AIM OF THE EXERCISE:
Give again, word for word, every line below from the one that has "Open the 50% magnification dropdown" through the one that has "The width and height of the screenshot is (1472, 729).", both included, and no others.

[Records from a data source]
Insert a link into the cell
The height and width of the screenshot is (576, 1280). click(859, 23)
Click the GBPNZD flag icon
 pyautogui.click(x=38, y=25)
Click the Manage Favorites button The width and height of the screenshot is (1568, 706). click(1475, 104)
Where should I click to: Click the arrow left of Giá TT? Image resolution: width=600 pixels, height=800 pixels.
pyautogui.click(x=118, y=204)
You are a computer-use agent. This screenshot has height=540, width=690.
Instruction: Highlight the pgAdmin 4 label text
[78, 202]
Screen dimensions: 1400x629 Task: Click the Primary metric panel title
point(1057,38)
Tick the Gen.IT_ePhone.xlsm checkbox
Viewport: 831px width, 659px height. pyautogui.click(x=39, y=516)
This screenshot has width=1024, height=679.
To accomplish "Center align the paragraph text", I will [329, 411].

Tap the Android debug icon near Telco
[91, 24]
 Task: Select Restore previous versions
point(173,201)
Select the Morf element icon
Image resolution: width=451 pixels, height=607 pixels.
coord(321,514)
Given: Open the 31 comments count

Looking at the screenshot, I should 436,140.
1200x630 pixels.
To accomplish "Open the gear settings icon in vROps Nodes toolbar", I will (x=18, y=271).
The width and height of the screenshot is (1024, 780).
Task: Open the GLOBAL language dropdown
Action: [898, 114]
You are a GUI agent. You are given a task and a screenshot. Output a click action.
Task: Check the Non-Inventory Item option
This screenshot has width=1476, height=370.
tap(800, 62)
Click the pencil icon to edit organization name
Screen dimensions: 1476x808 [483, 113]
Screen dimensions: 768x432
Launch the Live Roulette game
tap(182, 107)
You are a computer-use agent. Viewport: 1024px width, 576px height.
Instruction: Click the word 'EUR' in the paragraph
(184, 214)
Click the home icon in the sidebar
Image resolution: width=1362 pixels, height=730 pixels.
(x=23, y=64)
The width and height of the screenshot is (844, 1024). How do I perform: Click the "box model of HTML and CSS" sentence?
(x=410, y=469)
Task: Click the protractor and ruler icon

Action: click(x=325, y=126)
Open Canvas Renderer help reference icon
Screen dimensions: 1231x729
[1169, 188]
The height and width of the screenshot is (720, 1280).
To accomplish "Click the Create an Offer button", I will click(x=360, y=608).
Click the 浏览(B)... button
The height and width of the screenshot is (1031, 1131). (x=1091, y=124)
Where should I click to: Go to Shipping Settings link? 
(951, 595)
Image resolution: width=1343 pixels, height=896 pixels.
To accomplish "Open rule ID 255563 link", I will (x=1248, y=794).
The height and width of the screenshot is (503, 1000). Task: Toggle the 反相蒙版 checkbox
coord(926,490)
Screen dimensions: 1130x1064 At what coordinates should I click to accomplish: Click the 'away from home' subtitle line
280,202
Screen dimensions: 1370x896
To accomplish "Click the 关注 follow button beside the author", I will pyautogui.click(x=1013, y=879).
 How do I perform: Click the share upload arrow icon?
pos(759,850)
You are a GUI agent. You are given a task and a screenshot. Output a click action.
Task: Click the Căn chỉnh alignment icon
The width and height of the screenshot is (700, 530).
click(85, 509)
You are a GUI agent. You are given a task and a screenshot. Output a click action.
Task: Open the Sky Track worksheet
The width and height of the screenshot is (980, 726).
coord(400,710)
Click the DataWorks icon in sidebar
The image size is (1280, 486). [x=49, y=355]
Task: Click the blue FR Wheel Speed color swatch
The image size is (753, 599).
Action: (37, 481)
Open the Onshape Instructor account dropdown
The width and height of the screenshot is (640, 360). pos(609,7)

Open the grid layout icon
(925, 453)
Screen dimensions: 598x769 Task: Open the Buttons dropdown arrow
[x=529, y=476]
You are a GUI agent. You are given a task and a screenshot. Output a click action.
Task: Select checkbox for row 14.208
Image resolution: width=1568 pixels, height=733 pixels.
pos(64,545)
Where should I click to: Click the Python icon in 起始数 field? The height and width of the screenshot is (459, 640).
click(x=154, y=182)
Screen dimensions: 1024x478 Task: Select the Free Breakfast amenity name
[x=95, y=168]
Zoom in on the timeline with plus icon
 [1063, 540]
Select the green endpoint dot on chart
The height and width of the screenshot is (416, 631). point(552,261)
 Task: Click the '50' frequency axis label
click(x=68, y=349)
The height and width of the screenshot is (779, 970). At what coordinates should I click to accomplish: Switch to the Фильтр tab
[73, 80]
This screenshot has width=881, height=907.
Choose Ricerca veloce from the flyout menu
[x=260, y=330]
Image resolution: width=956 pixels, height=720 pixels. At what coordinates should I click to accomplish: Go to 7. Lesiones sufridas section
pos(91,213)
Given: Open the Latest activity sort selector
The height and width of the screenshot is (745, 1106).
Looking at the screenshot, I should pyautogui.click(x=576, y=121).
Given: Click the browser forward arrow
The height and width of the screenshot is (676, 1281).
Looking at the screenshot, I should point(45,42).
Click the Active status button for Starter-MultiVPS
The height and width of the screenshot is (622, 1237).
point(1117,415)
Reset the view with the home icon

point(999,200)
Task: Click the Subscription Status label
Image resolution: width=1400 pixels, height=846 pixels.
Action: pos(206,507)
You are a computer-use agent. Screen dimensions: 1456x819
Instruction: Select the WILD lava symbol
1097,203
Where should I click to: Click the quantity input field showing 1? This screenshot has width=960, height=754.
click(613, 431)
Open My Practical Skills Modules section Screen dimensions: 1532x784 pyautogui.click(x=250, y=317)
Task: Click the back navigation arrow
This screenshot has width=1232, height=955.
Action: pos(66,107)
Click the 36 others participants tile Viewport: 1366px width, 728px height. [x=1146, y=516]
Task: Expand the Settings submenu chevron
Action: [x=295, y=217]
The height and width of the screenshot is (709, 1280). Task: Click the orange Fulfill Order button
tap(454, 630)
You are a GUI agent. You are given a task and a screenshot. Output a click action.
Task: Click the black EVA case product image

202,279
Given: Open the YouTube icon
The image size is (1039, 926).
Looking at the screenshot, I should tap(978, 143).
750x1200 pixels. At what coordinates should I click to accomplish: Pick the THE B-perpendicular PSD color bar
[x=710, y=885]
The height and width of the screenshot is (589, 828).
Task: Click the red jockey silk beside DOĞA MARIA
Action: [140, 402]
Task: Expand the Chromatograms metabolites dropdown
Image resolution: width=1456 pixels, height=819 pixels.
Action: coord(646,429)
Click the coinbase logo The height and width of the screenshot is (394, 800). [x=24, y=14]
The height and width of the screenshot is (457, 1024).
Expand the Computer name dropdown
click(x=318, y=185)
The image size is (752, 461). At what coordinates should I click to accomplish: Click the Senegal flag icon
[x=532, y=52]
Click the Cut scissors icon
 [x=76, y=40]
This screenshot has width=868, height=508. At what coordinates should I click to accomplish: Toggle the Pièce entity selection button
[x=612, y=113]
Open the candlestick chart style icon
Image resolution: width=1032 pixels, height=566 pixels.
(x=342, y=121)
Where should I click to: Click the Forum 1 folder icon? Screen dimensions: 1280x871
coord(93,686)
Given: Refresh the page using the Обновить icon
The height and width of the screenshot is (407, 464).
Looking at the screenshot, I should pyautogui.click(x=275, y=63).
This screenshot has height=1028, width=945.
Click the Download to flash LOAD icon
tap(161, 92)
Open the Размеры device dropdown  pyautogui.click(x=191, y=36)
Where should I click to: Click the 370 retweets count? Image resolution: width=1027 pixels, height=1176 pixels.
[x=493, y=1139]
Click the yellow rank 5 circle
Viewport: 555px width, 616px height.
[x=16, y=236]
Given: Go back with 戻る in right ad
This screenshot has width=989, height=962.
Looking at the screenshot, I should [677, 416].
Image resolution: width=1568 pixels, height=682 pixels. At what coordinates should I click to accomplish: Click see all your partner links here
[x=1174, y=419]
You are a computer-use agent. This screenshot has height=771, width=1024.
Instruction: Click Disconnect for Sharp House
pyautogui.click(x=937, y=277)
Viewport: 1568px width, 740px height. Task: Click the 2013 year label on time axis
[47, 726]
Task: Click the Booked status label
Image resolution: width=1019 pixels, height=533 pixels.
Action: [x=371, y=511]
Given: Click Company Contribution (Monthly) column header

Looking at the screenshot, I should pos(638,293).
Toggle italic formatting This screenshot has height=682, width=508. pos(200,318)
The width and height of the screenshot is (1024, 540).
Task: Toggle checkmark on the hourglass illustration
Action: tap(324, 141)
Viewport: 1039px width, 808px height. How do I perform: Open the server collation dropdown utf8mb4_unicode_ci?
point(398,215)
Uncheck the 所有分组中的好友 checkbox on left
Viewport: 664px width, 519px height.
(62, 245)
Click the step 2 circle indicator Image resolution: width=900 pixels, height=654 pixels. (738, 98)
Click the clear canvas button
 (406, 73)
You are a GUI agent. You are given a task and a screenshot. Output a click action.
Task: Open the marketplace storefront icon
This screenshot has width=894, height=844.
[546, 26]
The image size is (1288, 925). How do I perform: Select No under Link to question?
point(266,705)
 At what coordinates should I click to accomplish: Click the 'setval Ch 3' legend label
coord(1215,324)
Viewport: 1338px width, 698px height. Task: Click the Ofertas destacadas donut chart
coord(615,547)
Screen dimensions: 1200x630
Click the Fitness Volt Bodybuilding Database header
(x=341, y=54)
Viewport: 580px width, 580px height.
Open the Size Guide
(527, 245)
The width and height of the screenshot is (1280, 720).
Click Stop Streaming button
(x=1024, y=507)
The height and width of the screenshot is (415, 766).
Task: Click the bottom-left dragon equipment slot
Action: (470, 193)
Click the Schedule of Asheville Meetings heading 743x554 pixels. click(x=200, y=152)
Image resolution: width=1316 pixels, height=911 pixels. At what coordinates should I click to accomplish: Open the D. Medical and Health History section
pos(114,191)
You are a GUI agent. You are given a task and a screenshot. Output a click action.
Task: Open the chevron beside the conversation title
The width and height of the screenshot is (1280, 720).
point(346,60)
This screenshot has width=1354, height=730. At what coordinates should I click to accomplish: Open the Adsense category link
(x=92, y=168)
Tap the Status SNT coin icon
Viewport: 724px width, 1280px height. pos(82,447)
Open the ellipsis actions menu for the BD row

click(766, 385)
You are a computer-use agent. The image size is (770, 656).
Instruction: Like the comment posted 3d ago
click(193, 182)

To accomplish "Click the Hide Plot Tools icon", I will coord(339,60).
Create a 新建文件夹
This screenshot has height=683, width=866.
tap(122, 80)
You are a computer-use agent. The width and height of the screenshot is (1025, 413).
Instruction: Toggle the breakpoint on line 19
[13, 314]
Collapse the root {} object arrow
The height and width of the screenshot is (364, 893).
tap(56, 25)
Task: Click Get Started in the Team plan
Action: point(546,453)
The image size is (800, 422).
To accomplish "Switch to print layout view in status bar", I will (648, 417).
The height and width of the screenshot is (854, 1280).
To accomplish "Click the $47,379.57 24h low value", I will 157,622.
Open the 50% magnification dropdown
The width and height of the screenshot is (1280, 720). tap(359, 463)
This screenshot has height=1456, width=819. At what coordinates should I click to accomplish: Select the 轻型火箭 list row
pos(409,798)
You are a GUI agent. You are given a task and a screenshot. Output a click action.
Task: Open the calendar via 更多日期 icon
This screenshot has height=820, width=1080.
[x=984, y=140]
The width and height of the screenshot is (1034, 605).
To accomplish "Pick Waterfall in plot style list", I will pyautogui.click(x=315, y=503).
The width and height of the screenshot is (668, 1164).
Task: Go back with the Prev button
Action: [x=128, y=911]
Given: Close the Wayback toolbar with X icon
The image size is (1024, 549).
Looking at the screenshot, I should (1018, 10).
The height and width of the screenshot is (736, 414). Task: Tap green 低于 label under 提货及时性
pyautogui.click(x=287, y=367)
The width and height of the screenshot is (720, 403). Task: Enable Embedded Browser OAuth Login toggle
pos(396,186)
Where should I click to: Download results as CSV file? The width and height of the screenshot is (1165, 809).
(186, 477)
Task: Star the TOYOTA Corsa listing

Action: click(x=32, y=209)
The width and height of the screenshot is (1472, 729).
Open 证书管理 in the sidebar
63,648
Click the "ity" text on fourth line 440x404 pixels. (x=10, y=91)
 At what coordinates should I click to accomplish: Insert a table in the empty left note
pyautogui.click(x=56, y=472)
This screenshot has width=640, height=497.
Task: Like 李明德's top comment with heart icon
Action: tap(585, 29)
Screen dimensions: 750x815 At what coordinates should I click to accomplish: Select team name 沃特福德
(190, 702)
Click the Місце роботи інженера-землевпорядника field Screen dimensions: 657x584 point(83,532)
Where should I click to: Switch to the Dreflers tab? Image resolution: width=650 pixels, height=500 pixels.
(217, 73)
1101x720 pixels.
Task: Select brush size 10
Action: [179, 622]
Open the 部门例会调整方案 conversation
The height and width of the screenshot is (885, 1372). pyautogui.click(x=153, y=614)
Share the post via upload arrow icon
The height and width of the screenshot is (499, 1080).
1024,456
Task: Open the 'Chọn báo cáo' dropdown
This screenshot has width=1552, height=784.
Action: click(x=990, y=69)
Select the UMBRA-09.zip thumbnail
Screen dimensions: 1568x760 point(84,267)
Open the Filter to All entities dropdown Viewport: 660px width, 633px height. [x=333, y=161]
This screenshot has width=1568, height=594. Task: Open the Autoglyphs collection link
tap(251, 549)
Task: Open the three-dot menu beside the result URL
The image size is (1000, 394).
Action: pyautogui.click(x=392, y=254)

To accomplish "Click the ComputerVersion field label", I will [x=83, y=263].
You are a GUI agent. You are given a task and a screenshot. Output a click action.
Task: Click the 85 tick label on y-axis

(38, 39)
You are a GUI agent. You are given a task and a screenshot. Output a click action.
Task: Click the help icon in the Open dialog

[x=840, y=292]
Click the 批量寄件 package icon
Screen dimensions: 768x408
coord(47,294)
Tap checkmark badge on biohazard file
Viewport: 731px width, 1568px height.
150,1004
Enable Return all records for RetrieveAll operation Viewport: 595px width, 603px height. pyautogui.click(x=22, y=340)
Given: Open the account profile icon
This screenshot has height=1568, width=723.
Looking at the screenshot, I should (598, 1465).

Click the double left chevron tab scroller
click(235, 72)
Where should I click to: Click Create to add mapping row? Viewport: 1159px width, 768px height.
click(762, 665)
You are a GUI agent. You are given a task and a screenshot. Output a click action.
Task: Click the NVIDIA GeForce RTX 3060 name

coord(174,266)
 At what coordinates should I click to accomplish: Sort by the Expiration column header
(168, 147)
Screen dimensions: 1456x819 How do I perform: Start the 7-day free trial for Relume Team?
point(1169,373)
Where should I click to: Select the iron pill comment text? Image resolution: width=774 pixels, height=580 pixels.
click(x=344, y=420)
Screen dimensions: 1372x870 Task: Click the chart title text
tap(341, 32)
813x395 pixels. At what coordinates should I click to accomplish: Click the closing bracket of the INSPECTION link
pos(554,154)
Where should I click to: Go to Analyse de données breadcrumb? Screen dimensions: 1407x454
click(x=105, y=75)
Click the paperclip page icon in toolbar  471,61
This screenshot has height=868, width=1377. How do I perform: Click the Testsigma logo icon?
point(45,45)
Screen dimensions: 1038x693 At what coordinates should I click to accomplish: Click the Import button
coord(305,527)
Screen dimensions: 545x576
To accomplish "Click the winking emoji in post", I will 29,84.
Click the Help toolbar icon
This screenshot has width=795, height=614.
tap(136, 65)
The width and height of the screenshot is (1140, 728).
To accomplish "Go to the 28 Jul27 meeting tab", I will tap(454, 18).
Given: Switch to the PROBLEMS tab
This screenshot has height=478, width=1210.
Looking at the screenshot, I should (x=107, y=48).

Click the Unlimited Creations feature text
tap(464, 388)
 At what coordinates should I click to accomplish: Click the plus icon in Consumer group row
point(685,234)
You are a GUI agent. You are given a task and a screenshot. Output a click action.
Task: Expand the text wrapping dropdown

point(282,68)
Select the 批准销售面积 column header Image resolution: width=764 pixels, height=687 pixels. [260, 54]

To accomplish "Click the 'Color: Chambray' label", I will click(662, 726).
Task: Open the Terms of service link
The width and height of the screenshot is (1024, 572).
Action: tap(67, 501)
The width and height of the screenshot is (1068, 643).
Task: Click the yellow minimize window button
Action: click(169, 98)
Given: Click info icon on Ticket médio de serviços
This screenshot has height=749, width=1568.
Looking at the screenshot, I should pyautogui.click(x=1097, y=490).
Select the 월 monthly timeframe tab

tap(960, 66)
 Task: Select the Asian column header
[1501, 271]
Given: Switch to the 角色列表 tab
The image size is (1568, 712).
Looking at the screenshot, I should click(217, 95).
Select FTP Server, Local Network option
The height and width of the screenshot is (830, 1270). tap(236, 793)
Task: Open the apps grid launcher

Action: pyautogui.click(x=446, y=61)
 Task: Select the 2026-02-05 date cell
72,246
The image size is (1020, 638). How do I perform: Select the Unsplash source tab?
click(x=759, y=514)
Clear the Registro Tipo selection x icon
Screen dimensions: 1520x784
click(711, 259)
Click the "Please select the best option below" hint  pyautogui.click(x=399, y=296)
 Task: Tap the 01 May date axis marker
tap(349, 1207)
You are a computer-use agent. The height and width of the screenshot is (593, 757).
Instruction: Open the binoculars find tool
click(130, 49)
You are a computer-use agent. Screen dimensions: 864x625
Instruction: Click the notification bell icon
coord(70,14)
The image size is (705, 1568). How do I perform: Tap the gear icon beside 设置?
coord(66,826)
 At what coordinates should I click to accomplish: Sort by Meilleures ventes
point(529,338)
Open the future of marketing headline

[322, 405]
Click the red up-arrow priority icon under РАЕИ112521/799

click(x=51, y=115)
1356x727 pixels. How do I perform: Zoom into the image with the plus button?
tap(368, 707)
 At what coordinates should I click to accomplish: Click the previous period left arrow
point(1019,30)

EXERCISE RESULT:
Open the 50% magnification dropdown
The width and height of the screenshot is (1280, 720). tap(359, 463)
This screenshot has height=1456, width=819. At what coordinates should I click to accomplish: Select the 轻型火箭 list row
pos(409,798)
You are a GUI agent. You are given a task and a screenshot. Output a click action.
Task: Open the calendar via 更多日期 icon
This screenshot has height=820, width=1080.
[x=984, y=140]
The width and height of the screenshot is (1034, 605).
To accomplish "Pick Waterfall in plot style list", I will pyautogui.click(x=315, y=503).
The width and height of the screenshot is (668, 1164).
Task: Go back with the Prev button
Action: [x=128, y=911]
Given: Close the Wayback toolbar with X icon
The image size is (1024, 549).
Looking at the screenshot, I should (1018, 10).
The height and width of the screenshot is (736, 414). Task: Tap green 低于 label under 提货及时性
pyautogui.click(x=287, y=367)
The width and height of the screenshot is (720, 403). Task: Enable Embedded Browser OAuth Login toggle
pos(396,186)
Where should I click to: Download results as CSV file? The width and height of the screenshot is (1165, 809).
(186, 477)
Task: Star the TOYOTA Corsa listing

Action: click(x=32, y=209)
The width and height of the screenshot is (1472, 729).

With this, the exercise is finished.